Today at my local recreational swimming pool, I
witnessed a good person. A customer had asked the new, nervous cashier to load
money onto his Rec Card, and the cashier was having a terrible time of it. He
was wide-eyed and slightly sweaty and stuttering and explaining that they moved
to a new system and he was trained on it once two months ago but this was his
first time trying to do it live and he really didn’t want to screw it up but it
just wasn’t working. He kept apologizing profusely, and just looked miserable.
The customer said that it was no big deal at all, man, I’ll just pay cash for
today, and all of these new systems are badly designed and non-intuitive, and
seriously don’t worry about it. It’s better
I pay cash. The customer worked very hard to help the cashier save face and not
feel embarrassed or incompetent. It was a small moment, but a sweet one. I vote
for more of that in the world.
I came across something interesting on Twitter
the other day. It was a screenshot from a calculous textbook written in 1910,
depicting some sort of math concept. It was not the math concept that
captivated me, but the quite comforting narrative that preceded it. The chapter
was titled “To Deliver You from the Preliminary Terrors,” and the author gently
eased into things with the following introduction:
"The
preliminary terror, which chokes off most fifth-form boys from even attempting
to learn how to calculate, can be abolished once for all by simply stating what
is the meaning--in common sense terms--of the two principle symbols that are
used in calculating."
I like that the author was being thoughtful
about the hapless fifth-form boys and their terror of the maths, and sought to
deliver them from it with an clear explanation.
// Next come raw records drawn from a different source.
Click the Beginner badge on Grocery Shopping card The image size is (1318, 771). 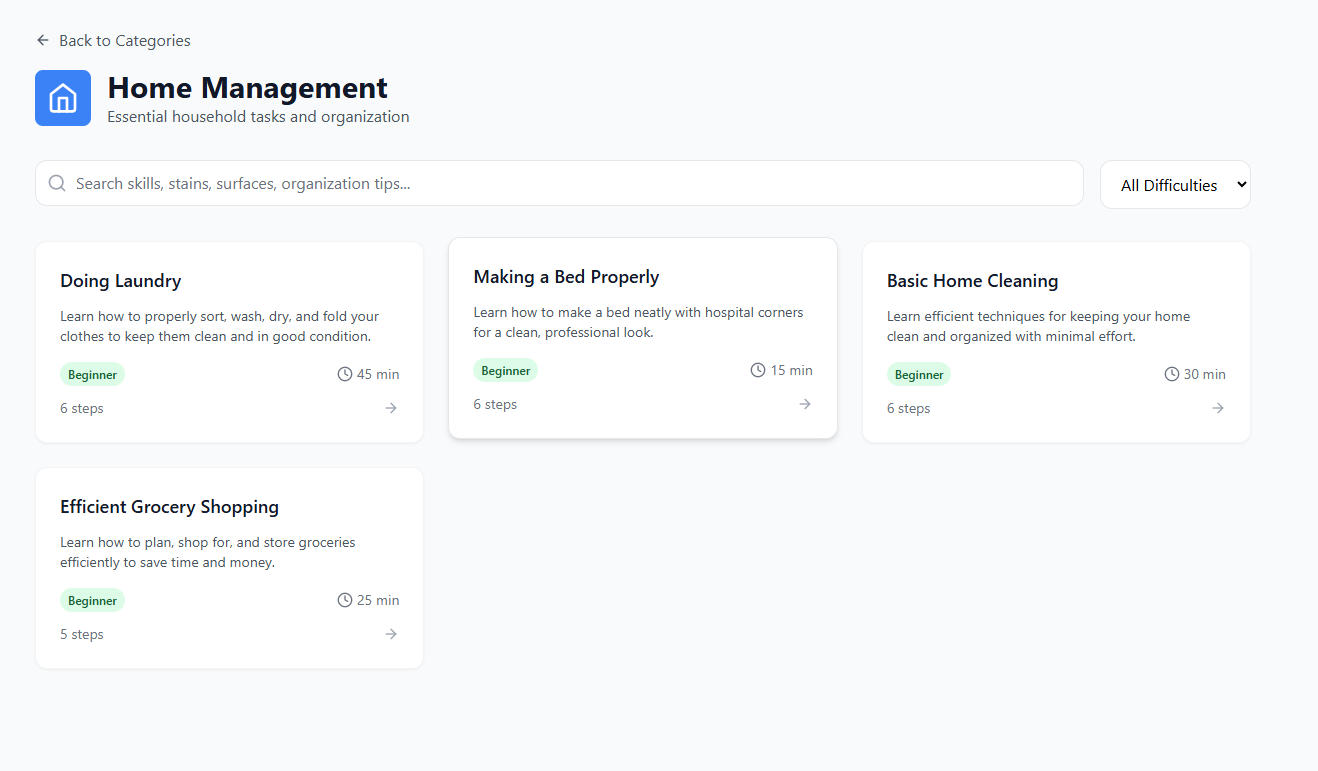click(x=92, y=601)
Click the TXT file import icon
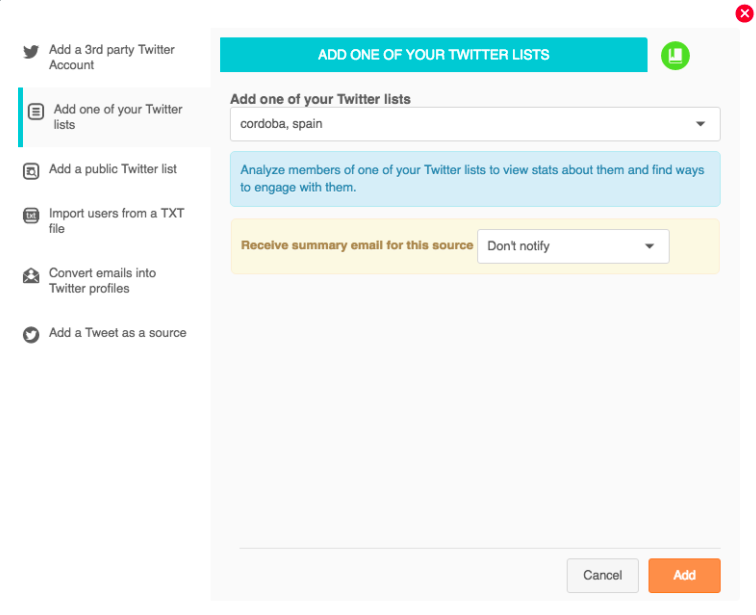The width and height of the screenshot is (756, 615). tap(31, 215)
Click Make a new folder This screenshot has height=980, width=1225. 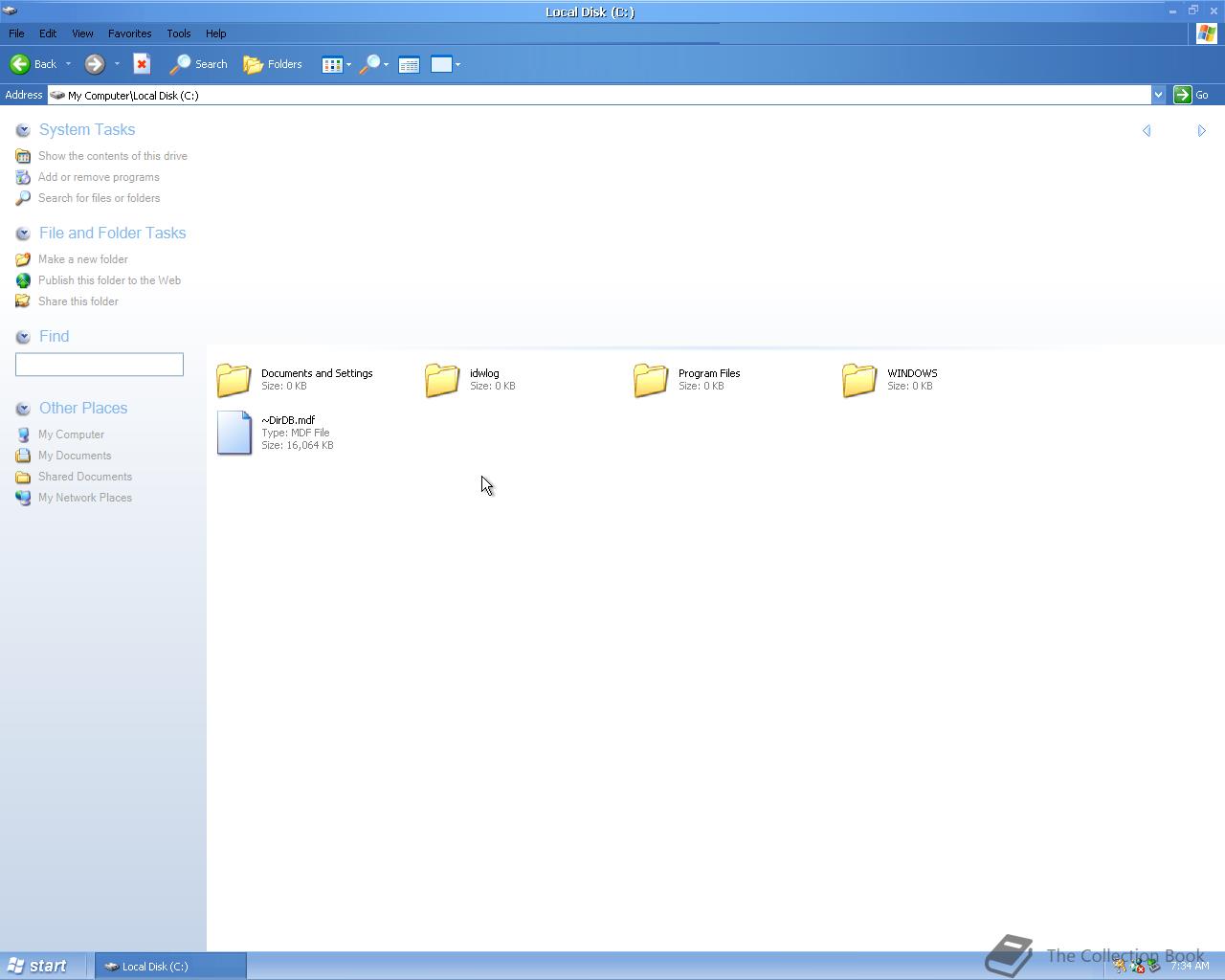click(82, 259)
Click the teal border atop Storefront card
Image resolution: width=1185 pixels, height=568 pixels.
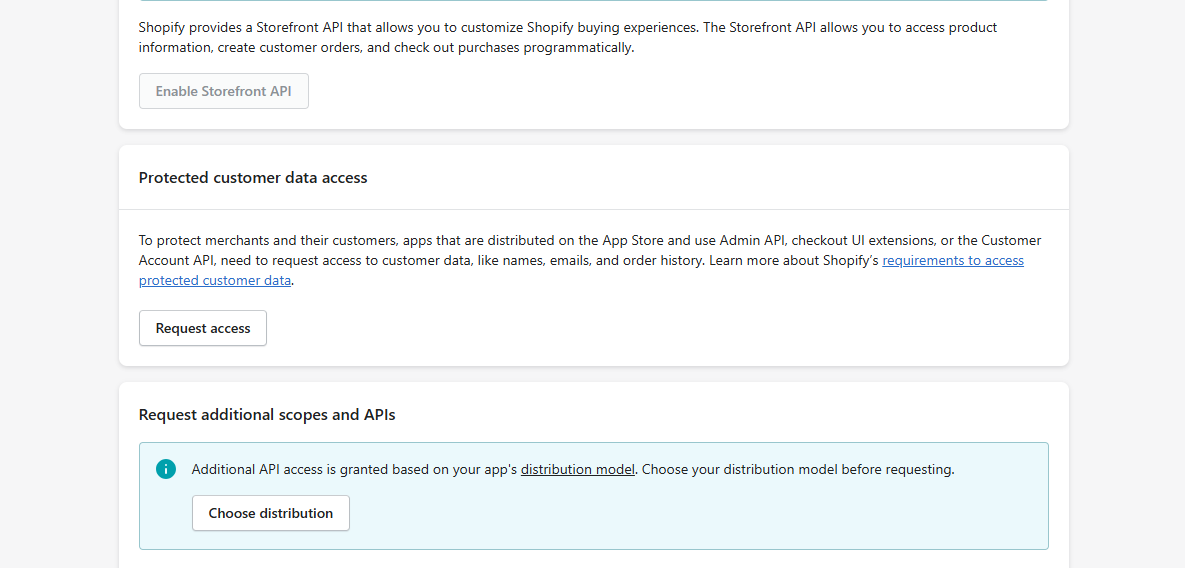tap(594, 1)
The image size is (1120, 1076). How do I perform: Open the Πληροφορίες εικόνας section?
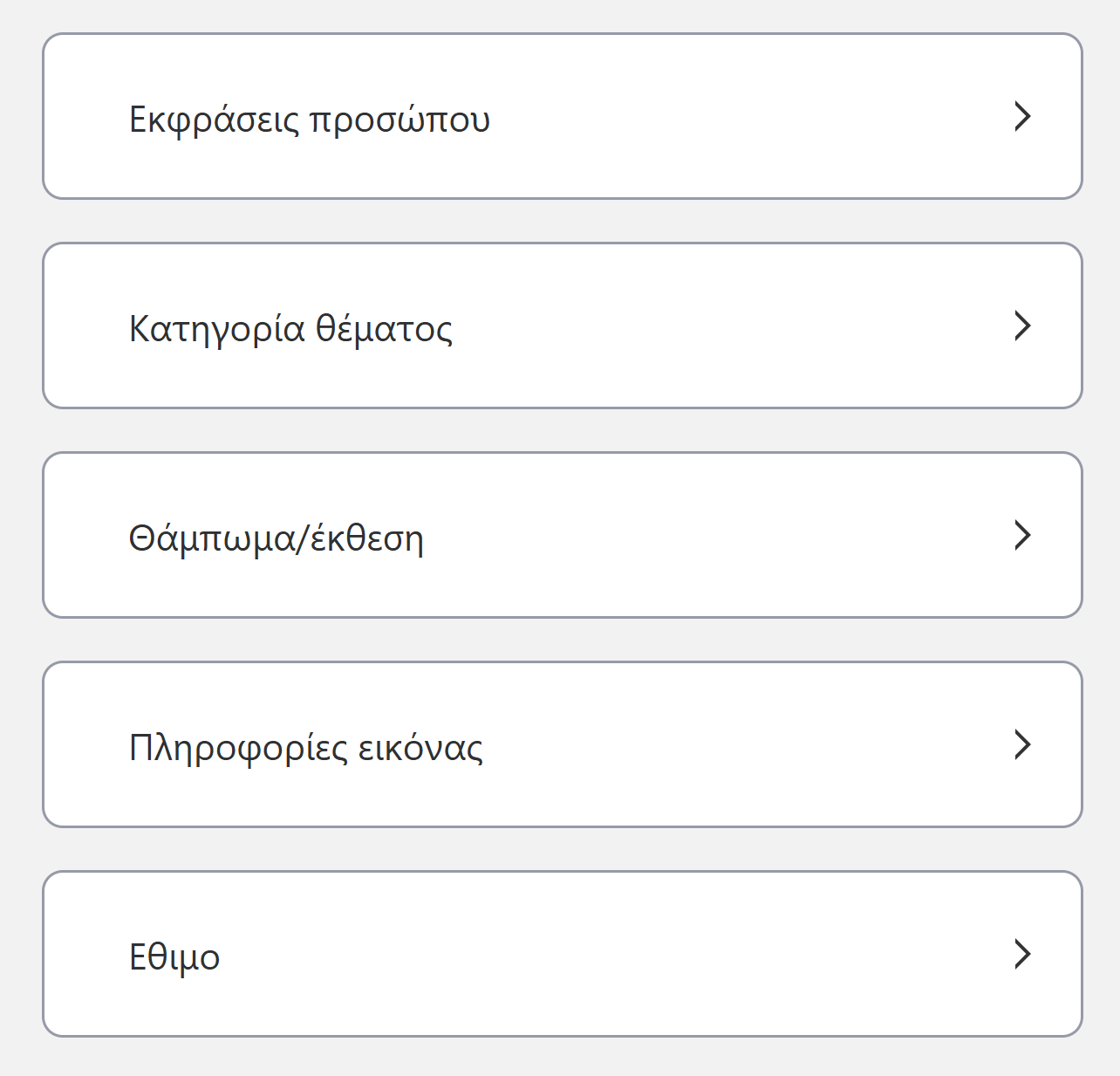562,744
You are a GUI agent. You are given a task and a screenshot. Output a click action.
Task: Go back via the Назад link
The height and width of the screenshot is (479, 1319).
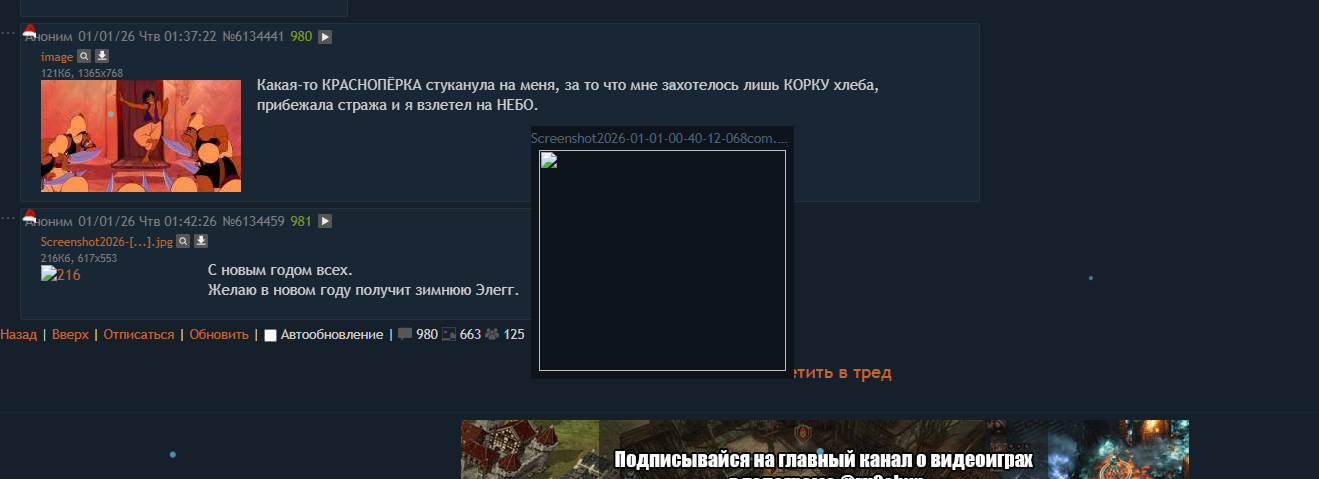pos(18,335)
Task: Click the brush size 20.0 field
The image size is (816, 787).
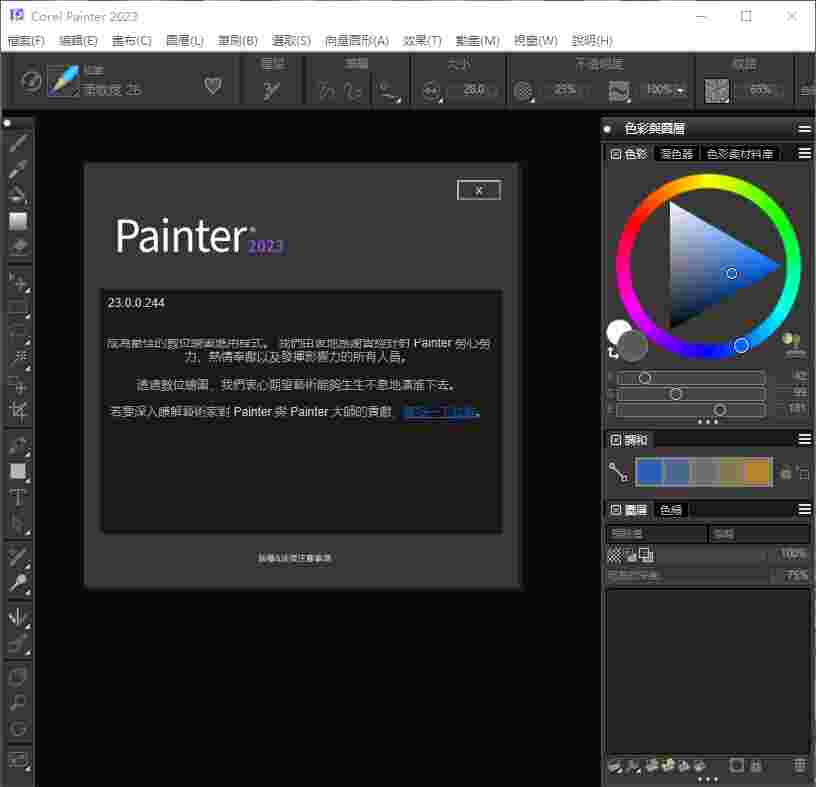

That was very considerate of
him. Since it’s Christmas time and all, in the spirit of grace and cheer, here
is a list of preliminary terrors that I shall deliver you from:
It’s probably not cancer, and even if it is,
they have lots of ways of fixing that up now.
Sinkholes are rare.
So are serial killers.
There are no venomous snakes native to Seattle.
You’re prepared, and it’s going to go off
swimmingly.
No one is going to notice that. You don’t need
to be self-conscious about it.
The airline industry is one of the safest in the
world.
Your child is more resilient than you think.
You still have time. Go do it!
You won’t choke to death alone in your apartment
if you chew your food carefully.
People want to help.
You will always be loved.
I hope that helps! Go enjoy whatever you
celebrate this time of year, and try not to alienate your relatives over stupid
stuff. You know what I’m talking about.